29

53 7 0
                                    

Hai!!! Happy reading~

***

"Dik, gak ada seorangpun yang kenal nomor ini. Kecuali dia pakai akun fake," suara Yoga memecah keheningan, memang Adikara tak langsung pulang. Pria itu mampir di sebuah caffe yang ada di daerah Ampera.

Adikara menghela napas, dia sebenarnya lelah tapi dunia tak mengizinkannya lelah. Dia harus terus semangat guna menyelesaikan masalah ini.

"Terus menurut lo siapa yang punya akun itu?"

Ferro terlihat berpikir keras. Si dingin yang biasanya cuek kini terlihat care dengan temannya. Ferro itu dingin tapi semuanya dipantau, dia akan menegur bila semuanya tak berada dalam jalan yang benar.

Adikara mengigit bibir bawahnya cemas dia tidak menyangka akan menjadi seorang detektif dadakan seperti ini. Di otaknya banyak tertulis teori-teori yang membuatnya pusing.

"Dik, lo sama Mara ada musuh nggak?" Ferro angkat suara membuat seluruh perhatian tertuju pada lelaki itu. Adikara mengernyit mengabsen setiap nama di hidupnya. Rasanya tidak, kalaupun ia memiliki musuh pasti teman-temannya tau. Malah-malah biasanya yang peka duluan adalah teman-temannya.

Kecuali

Musuhnya Mara.

Adikara mengacak rambutnya, rasa-rasanya gadis itu tak memiliki musuh. Hampir semua orang menyukainya, menyayanginya, dan nyaman di dekatnya.

"Kalian pernah mikir gak sih kalau yang lakuin ini tuh si cabe-cabean itu?" Dani si cablak main nyamber pembicaraan. Kini atensi para lelaki tertuju pada Dani, tatapan Adikara menyiratkan kebingungan, "iya cabe-cabean kelas atas di kelas si Asmaraloka, siapa lagi?" tuduh Dani membuat Fajar mengangguk-anggukkan kepalanya. Masuk akal.

Tapi tidak Adikara, lelaki itu menggeleng, "Lo yakin dia senekat itu?" tanya Adikara membuat seluruhnya bingung, biasanya yang jago nethink tuh Adikara.

"Maksud gue, dia memang benci banget sama Mara. Tapi gue rasa dia gak senekat itu, dia bukan psikopat," penjelasan Adikara membuat seluruh teman-temannya tambah terkejut? Benarkah Adikara secara tidak langsung sedang membela Keira si cabe-cabean kelas atas?

'Lo kira pelakor itu gak lebih berbahaya dari psikopat? Psikopat mah palingan nyakitin secara lahir atau fisik, tapi pelakor itu bisa bikin tekanan batin, menguras emosi. Lo boleh sehat secara fisik tapi kalau batin lo gak sehat ya lo bisa jadi gak berguna. Semua harus seimbang bro!" Ferro angkat suara dengan segala opininya. Dani melongo, Fajar sudah mengerjap tak percaya.

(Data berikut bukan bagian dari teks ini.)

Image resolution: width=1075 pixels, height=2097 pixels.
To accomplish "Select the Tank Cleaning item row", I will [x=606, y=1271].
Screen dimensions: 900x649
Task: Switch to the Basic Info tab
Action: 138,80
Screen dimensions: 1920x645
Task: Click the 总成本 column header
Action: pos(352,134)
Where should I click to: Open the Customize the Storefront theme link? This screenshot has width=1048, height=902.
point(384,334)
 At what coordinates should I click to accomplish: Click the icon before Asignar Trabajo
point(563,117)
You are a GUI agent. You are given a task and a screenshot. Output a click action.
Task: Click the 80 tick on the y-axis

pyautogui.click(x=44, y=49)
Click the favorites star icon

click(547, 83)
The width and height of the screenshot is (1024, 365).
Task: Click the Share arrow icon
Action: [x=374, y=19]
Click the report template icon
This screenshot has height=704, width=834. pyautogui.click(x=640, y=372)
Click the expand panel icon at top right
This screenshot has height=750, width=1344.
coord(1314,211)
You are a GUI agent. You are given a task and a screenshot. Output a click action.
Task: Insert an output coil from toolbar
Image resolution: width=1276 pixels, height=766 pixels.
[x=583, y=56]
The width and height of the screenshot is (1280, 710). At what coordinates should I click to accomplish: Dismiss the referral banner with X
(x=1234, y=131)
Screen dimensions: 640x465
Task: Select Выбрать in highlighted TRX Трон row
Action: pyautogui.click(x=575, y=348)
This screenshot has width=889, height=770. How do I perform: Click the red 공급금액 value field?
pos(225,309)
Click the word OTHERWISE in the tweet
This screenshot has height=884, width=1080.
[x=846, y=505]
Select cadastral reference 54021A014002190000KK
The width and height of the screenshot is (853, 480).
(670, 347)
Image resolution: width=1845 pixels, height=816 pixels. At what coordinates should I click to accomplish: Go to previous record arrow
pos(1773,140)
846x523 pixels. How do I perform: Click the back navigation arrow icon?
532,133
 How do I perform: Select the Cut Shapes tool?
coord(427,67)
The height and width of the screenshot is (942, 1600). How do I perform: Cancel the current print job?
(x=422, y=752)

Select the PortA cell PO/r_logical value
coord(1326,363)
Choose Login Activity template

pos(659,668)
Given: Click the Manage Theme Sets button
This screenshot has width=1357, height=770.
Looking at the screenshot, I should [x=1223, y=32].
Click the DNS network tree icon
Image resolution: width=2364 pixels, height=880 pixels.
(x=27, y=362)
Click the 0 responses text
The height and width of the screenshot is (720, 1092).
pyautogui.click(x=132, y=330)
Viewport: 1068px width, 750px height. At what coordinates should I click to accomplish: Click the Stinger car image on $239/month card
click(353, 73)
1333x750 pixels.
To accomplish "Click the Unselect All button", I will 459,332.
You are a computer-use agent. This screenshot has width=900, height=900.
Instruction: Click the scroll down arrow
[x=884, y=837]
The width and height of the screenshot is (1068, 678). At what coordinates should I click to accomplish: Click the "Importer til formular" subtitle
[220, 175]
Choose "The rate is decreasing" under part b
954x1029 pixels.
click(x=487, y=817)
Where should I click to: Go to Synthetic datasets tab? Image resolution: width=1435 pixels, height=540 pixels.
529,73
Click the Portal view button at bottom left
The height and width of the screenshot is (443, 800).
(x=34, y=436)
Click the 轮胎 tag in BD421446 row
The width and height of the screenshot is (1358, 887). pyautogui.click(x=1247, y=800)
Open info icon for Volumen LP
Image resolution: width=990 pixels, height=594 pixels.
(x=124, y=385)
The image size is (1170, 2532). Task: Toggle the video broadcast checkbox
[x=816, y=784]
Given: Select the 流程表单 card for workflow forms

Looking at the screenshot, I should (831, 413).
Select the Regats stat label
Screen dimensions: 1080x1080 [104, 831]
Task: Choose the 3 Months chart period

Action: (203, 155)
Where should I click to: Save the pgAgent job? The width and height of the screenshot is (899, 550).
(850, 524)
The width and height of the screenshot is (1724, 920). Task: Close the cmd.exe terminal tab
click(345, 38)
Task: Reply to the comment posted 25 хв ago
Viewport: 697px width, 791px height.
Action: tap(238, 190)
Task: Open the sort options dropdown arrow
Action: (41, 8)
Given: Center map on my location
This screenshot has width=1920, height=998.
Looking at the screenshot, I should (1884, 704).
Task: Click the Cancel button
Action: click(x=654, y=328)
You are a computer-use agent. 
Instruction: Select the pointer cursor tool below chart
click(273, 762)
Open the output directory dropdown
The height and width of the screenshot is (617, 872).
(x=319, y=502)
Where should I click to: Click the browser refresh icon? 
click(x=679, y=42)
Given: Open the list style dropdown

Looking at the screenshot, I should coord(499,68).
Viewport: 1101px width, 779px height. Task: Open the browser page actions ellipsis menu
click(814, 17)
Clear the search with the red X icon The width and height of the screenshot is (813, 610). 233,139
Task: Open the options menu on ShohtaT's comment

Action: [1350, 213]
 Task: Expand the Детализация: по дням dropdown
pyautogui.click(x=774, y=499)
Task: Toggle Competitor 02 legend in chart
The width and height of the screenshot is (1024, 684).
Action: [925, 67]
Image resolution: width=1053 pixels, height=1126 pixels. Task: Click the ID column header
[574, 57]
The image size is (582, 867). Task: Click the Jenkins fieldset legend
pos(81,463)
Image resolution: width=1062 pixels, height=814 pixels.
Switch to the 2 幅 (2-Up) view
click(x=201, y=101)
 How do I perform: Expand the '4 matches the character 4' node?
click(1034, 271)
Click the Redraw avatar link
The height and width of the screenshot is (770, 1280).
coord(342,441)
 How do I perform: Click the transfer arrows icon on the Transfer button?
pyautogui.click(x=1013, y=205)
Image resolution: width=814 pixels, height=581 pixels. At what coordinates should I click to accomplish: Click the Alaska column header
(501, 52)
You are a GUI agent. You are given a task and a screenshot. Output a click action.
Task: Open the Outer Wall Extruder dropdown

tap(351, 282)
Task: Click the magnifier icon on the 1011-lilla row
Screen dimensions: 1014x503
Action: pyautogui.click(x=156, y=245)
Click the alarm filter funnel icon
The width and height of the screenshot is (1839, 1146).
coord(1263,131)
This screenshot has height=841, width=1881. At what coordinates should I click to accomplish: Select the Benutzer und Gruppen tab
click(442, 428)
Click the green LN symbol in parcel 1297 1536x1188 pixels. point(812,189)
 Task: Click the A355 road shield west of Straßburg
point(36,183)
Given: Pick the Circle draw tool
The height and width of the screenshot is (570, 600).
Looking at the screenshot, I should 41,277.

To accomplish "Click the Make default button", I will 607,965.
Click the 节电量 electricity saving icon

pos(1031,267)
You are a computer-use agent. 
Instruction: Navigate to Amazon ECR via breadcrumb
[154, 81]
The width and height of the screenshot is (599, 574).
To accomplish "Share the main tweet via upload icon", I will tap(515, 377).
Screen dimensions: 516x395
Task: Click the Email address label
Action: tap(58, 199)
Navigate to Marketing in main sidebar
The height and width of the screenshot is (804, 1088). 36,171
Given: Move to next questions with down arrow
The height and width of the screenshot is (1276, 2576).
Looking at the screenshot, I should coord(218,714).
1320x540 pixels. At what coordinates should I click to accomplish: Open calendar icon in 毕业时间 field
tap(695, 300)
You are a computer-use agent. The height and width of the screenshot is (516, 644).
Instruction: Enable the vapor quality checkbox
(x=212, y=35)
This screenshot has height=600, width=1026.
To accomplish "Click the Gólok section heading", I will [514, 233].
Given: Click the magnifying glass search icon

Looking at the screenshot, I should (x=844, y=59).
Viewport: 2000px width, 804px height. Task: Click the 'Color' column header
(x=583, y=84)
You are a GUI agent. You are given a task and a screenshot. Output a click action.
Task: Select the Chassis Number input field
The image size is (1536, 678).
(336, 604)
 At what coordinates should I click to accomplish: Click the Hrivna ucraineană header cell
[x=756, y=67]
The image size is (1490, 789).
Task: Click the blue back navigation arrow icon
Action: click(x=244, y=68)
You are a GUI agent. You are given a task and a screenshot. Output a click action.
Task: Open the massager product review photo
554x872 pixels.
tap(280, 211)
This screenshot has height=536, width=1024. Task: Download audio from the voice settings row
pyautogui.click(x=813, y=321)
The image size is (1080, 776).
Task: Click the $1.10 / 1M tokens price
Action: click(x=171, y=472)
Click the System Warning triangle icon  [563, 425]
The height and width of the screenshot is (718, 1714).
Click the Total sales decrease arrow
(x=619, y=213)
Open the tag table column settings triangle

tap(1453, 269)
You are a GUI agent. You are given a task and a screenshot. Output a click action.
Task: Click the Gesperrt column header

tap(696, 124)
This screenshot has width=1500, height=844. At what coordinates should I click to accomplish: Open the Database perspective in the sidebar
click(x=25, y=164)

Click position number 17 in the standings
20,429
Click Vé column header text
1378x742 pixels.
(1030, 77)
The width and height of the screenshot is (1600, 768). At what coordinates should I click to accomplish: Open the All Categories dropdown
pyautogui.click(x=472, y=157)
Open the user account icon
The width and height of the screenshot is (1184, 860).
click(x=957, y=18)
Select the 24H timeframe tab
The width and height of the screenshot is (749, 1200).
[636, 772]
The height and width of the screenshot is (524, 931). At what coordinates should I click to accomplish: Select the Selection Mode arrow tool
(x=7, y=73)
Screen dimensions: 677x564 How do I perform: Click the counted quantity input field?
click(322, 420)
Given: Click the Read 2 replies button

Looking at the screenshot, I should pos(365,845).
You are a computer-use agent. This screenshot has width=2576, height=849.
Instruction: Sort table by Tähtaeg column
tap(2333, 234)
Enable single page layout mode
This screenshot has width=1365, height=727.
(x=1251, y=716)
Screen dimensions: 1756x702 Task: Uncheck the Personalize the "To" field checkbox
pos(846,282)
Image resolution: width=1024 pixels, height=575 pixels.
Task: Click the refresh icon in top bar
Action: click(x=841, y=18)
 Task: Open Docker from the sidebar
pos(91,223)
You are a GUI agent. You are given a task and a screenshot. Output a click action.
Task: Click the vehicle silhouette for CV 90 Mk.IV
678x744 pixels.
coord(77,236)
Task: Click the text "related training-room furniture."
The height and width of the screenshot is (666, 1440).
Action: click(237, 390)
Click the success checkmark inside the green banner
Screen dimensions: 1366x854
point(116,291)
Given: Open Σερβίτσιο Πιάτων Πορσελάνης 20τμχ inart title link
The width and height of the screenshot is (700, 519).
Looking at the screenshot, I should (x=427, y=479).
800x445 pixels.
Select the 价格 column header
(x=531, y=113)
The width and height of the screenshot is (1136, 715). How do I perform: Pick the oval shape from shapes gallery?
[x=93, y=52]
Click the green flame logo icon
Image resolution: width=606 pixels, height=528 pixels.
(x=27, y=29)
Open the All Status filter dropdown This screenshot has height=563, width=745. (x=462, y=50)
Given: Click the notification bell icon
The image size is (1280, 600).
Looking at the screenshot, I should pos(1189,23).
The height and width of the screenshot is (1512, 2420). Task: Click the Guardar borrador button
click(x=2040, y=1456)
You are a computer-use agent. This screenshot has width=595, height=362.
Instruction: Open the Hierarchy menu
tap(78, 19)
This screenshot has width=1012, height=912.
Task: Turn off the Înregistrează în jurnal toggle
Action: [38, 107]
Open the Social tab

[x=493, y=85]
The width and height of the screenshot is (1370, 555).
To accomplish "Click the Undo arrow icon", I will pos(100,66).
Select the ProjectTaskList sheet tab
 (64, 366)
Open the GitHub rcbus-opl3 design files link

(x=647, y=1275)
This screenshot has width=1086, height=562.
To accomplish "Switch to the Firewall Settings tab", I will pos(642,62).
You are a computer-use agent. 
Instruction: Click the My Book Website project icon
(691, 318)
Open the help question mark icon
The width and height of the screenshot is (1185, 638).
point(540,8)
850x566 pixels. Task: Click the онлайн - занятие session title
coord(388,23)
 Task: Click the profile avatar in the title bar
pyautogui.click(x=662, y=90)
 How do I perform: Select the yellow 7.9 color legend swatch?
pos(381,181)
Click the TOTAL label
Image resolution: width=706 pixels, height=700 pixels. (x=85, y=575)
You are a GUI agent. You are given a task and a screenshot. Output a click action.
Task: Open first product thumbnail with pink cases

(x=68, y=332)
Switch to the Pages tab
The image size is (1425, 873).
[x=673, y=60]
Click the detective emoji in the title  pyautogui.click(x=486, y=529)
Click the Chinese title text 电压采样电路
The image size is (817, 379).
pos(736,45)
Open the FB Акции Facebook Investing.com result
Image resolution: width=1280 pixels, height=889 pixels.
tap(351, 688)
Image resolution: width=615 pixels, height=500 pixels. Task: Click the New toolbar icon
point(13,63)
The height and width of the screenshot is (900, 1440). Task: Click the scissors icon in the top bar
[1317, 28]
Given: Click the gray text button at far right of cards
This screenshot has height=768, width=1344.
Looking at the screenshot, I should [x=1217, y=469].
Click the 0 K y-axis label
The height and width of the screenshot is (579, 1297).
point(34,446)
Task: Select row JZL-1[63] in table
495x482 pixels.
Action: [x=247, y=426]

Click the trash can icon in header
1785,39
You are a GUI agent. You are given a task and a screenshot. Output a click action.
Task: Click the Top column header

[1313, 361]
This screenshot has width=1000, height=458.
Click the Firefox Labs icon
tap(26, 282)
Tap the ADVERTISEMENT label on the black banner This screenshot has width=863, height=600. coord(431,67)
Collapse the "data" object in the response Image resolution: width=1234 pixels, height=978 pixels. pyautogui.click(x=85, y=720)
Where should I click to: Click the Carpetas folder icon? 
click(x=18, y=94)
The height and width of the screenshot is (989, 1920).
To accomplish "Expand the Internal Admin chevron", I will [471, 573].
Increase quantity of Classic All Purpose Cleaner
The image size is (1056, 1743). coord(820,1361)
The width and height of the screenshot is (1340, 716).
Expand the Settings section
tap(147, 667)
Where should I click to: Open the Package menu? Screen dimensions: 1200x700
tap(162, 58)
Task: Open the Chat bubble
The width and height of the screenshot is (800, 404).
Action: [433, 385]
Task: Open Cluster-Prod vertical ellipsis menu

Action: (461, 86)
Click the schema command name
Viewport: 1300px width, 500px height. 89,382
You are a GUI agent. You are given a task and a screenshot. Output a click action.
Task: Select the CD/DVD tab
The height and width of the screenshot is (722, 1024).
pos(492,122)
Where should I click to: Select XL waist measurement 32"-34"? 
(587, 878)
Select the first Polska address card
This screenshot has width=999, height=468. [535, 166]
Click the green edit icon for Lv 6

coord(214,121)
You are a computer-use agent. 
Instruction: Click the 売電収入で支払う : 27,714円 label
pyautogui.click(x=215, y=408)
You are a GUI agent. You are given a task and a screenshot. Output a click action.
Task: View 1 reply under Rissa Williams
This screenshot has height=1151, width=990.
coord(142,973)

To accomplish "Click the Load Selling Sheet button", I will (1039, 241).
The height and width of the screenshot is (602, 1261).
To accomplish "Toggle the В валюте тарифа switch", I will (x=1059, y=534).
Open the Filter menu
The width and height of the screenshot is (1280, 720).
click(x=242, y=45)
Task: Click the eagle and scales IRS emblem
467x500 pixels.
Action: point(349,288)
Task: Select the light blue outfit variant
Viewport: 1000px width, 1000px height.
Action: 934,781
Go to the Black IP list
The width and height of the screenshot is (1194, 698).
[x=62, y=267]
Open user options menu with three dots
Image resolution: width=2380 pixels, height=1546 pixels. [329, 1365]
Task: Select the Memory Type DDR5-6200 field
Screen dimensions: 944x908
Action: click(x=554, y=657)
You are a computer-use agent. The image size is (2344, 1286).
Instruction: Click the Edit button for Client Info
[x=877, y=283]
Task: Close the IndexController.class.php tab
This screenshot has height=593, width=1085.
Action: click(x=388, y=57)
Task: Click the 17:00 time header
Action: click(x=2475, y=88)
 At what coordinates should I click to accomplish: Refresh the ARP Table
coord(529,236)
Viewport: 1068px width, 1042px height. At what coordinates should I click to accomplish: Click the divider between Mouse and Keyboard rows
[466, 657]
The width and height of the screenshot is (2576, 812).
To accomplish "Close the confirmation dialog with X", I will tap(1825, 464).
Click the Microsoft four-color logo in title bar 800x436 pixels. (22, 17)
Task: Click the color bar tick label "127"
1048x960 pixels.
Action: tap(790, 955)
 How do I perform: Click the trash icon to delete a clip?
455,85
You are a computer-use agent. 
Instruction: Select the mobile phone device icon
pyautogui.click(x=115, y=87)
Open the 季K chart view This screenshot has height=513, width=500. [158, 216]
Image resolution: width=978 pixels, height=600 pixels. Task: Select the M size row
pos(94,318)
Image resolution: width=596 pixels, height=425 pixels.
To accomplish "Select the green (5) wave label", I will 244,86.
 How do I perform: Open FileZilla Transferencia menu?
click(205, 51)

Tak lama terdengar tepuk tangan dari sekumpulan cowok itu.

"Gela bro! Lo abis dirukyah ya? Lo mah ya sekalinya ngomong uwow bagi tips dong!" Dani nyaut dengan nada kagum. Dagu pria itu tertumpu pada telapak tangannya lalu matanya memerhatikan Ferro dengan tatapan memuja.

PLAAAKKK!!

Yoga menggeplak tepat di kepala Dani.

"Bangsat!" pekik Dani setelah merasakan kepalanya terdorong ke depan. Adikara yang biasanya akan tertawa ngakak sekarang diam. Banyak teori-teori yang ia pikirkan.

"Menurut gue lo selidikin dulu semuanya. Orang-orang yang menurut lo mencurigakan. Kalau dalam pandangan gue yang paling potensial itu ya Keira, gatau kenapa feeling gue kesana aja,"

+++

Adikara pulang ke rumah dengan keadaan kusut. Pria itu mengucapkan salam ketika masuk ke gerbang mewahnya. Kenapa bisa Adikara seterpuruk ini? Padahal dahulu Adikara bisa memutuskan mantannya dengan cara yang sakit. Tak jarang mantannya sakit hati akibat perkataan Adikara yang barujung mereka masuk rumah sakit. Namun, ada apa dengan seorang Asmaraloka?